## Exercise set
• A. Which files does the prediction serving README list as required runtime artifacts?
• B. Why does the prediction serving README say P5 does no feature engineering?
• C. Write the next part of the prediction serving README, picking up after its final sentence.

## Source
[start]
Online prediction serving layer for the mobility ML platform.
Consumes online features from P3 and trained model artifacts from P4 to serve real-time predictions with strict offline/online feature parity.
P5 is the online inference layer of the platform.
It exposes trained models as real-time prediction services by consuming:
- features computed and materialized in P3 (Feature Store)
- models trained and packaged in P4 (Training Orchestrator)
This layer is responsible for:
- enforcing strict feature parity between training and serving
- serving low-latency predictions
- exposing a stable API for downstream systems
P3 (parquet snapshot) ──→ DuckDB (read-only) ──→ Feature Loader
P4 (model.pkl + schema + metadata) ──→ Model Loader
│
Inference Service
│
FastAPI Endpoints
/predict /health /metadata
- Model loaded once at startup, held in memory
- DuckDB reads the P3 parquet snapshot (one latest row per entity key)
- Entity key is driven by
feature_schema.json, not hardcoded - Feature parity validated on every prediction: presence, order, dtype
- No feature engineering in P5 — all features are pre-materialized by P3
| Method | Path | Description |
|---|---|---|
| POST | /predict |
Predict for an entity. Body: {"entity_id": "...", "timestamp": "..."} (timestamp optional) |
| GET | /health |
Model and feature store status |
| GET | /metadata |
Model version, feature schema version, expected features |
These artifacts are required at runtime and are produced by upstream layers (P3, P4).
Artifacts live under a versioned directory: models/<model_name>/<version>/
| Source | File | Description |
|---|---|---|
| P3 | data/online_features.parquet |
Latest feature snapshot per entity |
| P4 | models/<name>/<ver>/model.pkl |
Trained sklearn-compatible model |
| P4 | models/<name>/<ver>/feature_schema.json |
Feature contract (schema + order + types) |
| P4 | models/<name>/<ver>/model_metadata.json |
Model metadata (version, training info) |
This service does not generate its own data or models.
Artifacts are produced upstream:
-
P3 (Feature Store) → produces:
data/online_features.parquet(latest feature snapshot per entity)
-
P4 (Training Orchestrator) → produces:
model.pklfeature_schema.jsonmodel_metadata.json
P5 strictly consumes these artifacts at runtime.
[end]
## Information supplied
[start]
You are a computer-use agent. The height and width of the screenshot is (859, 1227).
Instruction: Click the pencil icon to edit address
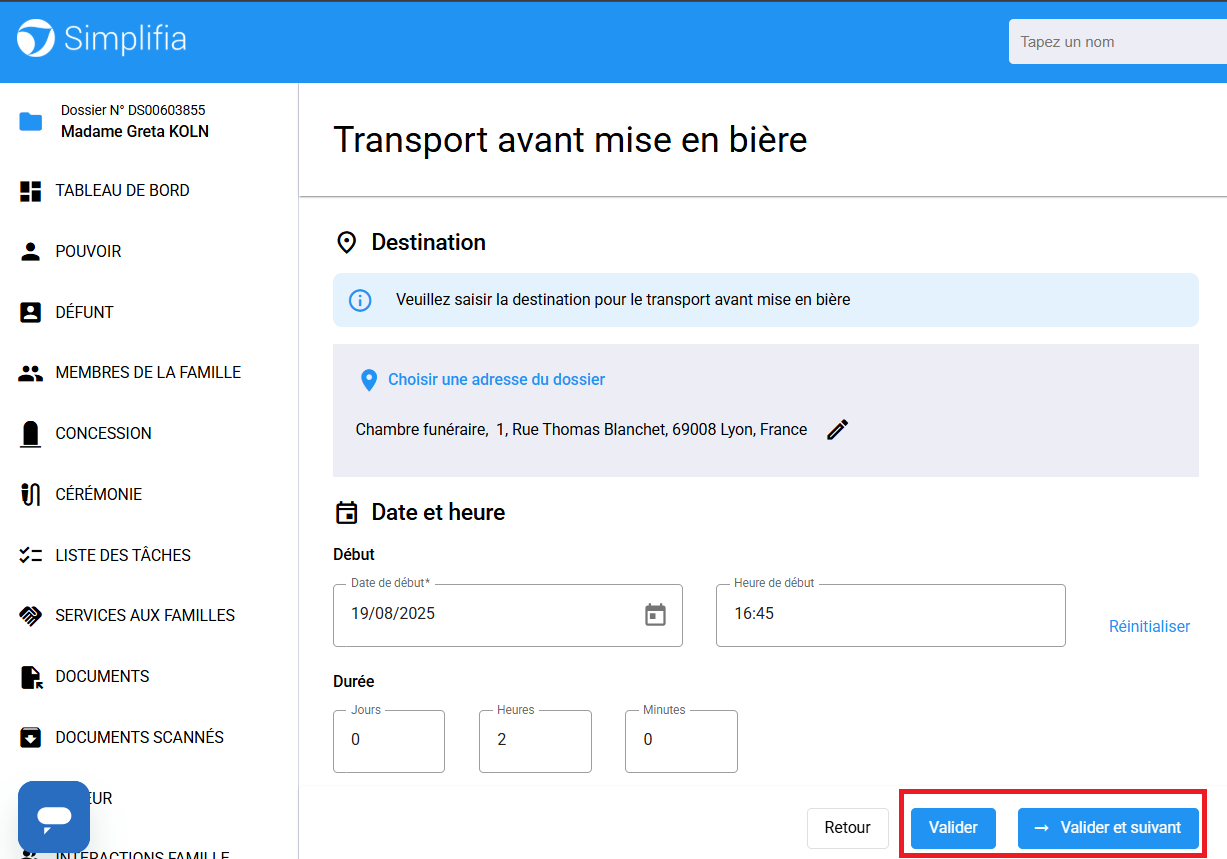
[end]
## Written responses
• A.
- data/online_features.parquet (from P3)
- models/<name>/<ver>/model.pkl (from P4)
- models/<name>/<ver>/feature_schema.json (from P4)
- models/<name>/<ver>/model_metadata.json (from P4)

• B. P5 does no feature engineering because all features are already pre-materialized by P3, the Feature Store. P5 only reads the latest feature snapshot per entity from P3's parquet file.

• C.
They are not committed by default in this repository.
{ "version": "v1", "entity_key": "station_id", "features": [ {"name": "feat_a", "dtype": "float64"}, {"name": "feat_b", "dtype": "int64"} ], "target": "demand_next_hour" }
python -m venv .venv && source .venv/bin/activate
pip install -e ".[dev]"
To run the service locally, you must provide artifacts from P3 and P4.
cp /path/to/p3/online_features.parquet data/
cp -r /path/to/p4/model_bundle models/mobility/v1/
Then start the service:
uvicorn app.main:app --reload
Environment variables (prefix: SERVING_):
SERVING_MODEL_PATH = models/mobility/v1/model.pkl
SERVING_FEATURE_SCHEMA_PATH = models/mobility/v1/feature_schema.json
SERVING_MODEL_METADATA_PATH = models/mobility/v1/model_metadata.json
SERVING_FEATURE_SNAPSHOT_PATH = data/online_features.parquet
SERVING_INCLUDE_FEATURES_USED = false
SERVING_LOG_LEVEL = INFO
uvicorn app.main:app --host 0.0.0.0 --port 8000
pytest
On launch the service verifies:
- All artifact files exist
- feature_schema.json is valid and features are unique
- model_metadata.json is valid
- Model loads successfully
- Parquet snapshot is accessible via DuckDB
Any failure aborts startup.
- Latency: < 50ms per prediction (excluding network)
- Stateless service (horizontal scaling ready)
- Deterministic feature contracts
- No runtime feature computation
- Startup fails fast on any contract violation
- Online inference using real feature store outputs
- Strict training/serving feature parity
- Deterministic, contract-driven ML serving
- Clear separation between data (P3), training (P4), and serving (P5)